ECB leaves interest rateunchanged at 0.5%

The ECB left the main interest rate unchanged at 0.5% at its October meeting. The bank’s president, Mario Draghi, said that he was leaving open all policy levers at his disposal to ensure that the fragile recovery remained on track.

An interest rate cut was discussed at yesterday’s meeting, but on balance the board of governors decided to leave it unchanged, he added.

“As expected, the ECB left interest rates unchanged as the outlook for growth that it presented last month has so far been confirmed by incoming data. We agree with the ECB’s analysis of growth prospects for the eurozone. The region is likely to stay out of recession and recover gradually. However, risks to growth remain skewed to the downside,” said Marie Diron, senior economic adviser to Ernest & Young.&.

“Mr Draghi suggested that a new injection of liquidity (LTRO) is likely. This could indeed ease the uncertain phase as the ECB prepares its Asset Quality Review of banks’ balance sheets. However, as stressed by Mr Draghi, providing liquidity should not be seen as a substitute for adequate capital positions. The eurozone’s banking sector needs stronger balance sheets to ensure robust growth in the medium-term. We hope that the ECB’s assessment will be balanced and will prompt an adequate response by banks and governments to improve capital ratios where needed,” she added.

Mr Draghi told reporters that the European-wide stress tests of the banking system had to be concluded before the Single Supervisory Mechanism (SSM) becomes operational, which is scheduled for the end of next year.

There’s a “general determination” to have adequate measures in place when the ECB takes on its new role as a bank supervisor, claimed Mr Draghi. He said capital injections into banks probably won’t count against budget ceilings under the currency bloc’s rules because they will be one-off measures.

“That’s another thing that quite astonishes me as the doubts that have been expressed about whether national backstops will be in place,” he added. “In fact, there is an explicit reassurance about this in the conclusion of the last European Council, where there is an explicit reference to national backstops.”

Euro-area nations now are debating what kind of financing options need to be in place to head off contagion from capital shortfalls that are uncovered.

EU financial services chief Michel Barnier has proposed a Single Resolution Mechanism that would have a central fund handle the costs of failing banks and give decision-making authority on resolution decisions to the Brussels-based European Commission. Germany has led objections to the proposed fund and also the commission’s proposed powers.

Mr Draghi said the ECB will decide when a bank under its supervision is viable and not and what to do after it fails. He said the ECB should be only an observer on resolution and not hold a voting role on any decision-making board.

“We view the two moments of assessing the known viability of a certain banking concern and deciding which action should be undertaken as clearly separated,” Draghi said. The ECB will take care of the first part, and the SRM should handle the second, he said.

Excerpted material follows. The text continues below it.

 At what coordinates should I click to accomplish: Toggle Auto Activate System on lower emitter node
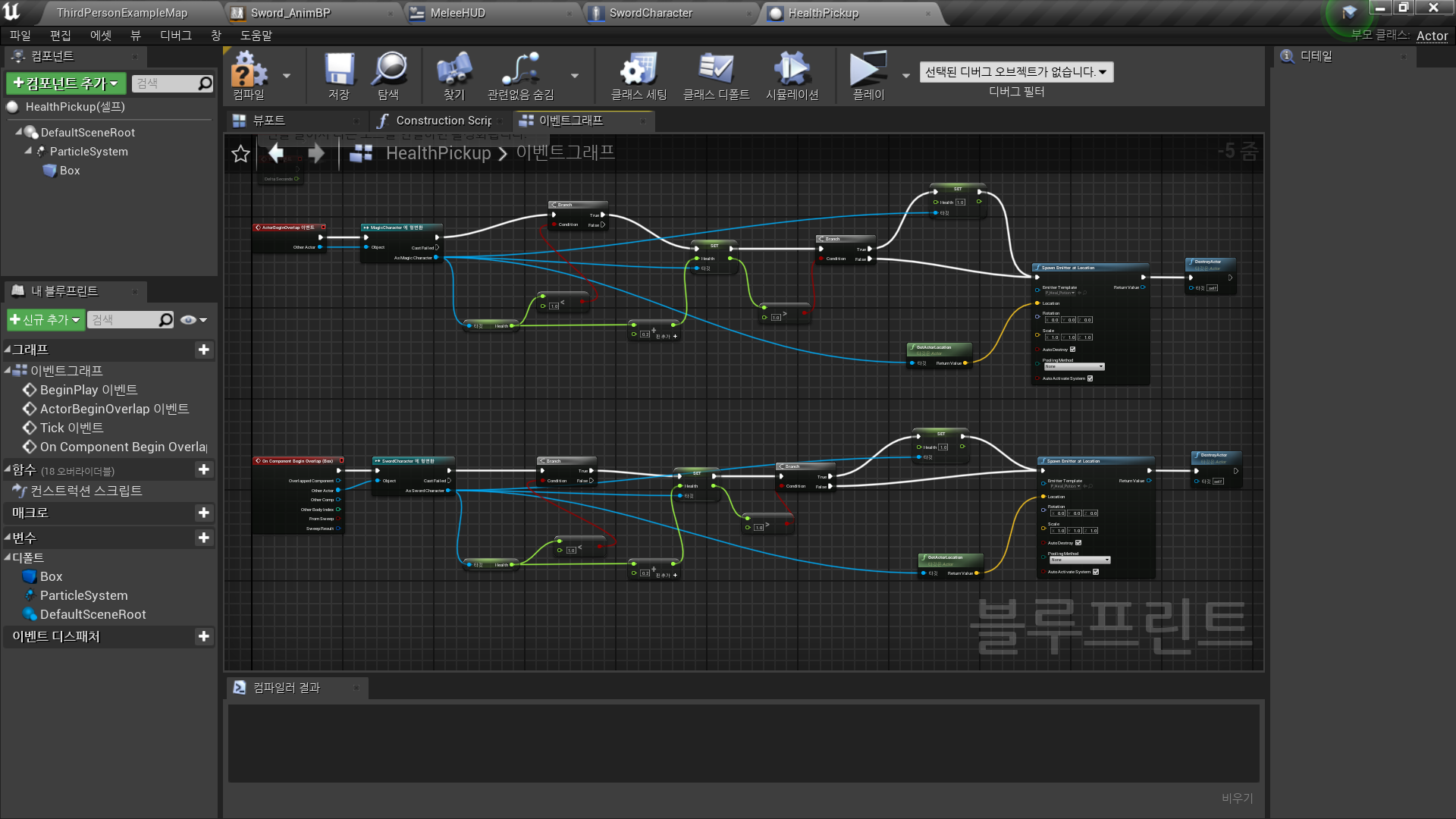tap(1096, 572)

His remarks counter a proposal from Germany’s main opposition party, the Social Democrats, who called for the ECB to take control of failing euro-area lenders. Chancellor Angela Merkel has favoured using a network of national bank regulators to handle bank resolution, rather than Barnier’s proposed central system.

Draghi reiterated the ECB’s plan to release details of its bank-review process later this month. The euro area needs to “harmonise” its definitions of non-performing loans and to make sure the reviews are rigorous.

“To be credible, they have to be transparent and rigorous, otherwise they’re useless,” Mr Draghi said.

Mr Draghi said he hopes credit will recover before the asset-quality review takes place.